## The problem
Exactly the lines from the one with "Screen dimensions: 1483x812" to the end of the data below should be set down, and no others.

(Stored records)
==*==

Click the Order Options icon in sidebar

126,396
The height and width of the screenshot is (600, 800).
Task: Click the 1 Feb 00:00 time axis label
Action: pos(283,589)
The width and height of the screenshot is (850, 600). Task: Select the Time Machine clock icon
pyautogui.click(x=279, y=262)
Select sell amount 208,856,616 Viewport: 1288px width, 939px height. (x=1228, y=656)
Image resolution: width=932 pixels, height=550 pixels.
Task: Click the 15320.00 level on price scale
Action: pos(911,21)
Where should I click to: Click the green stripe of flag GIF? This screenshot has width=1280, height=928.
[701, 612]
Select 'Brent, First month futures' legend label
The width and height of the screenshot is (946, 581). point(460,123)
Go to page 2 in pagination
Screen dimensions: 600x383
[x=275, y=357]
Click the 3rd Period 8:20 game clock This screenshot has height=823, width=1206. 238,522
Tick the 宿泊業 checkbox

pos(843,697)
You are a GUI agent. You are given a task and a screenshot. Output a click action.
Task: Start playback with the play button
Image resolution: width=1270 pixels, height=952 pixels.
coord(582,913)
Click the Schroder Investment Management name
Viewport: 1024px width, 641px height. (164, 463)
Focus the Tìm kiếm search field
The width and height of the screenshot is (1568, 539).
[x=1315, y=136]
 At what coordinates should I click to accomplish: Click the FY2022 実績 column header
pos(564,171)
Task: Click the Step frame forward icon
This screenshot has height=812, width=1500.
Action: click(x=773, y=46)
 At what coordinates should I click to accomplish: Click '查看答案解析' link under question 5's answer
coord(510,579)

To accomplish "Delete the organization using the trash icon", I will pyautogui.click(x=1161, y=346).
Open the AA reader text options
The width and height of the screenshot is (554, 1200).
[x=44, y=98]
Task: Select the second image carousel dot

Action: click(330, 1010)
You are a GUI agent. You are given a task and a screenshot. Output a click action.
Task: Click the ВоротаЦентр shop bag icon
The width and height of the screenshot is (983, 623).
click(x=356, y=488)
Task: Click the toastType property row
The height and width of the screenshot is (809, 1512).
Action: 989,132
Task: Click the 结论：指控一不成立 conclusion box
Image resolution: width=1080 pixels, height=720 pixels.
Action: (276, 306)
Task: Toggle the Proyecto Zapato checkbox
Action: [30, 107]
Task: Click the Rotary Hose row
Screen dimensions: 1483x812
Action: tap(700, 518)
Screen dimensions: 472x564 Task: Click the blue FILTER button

==*==

## Response area
Screen dimensions: 1483x812
Action: tap(700, 518)
Screen dimensions: 472x564 Task: Click the blue FILTER button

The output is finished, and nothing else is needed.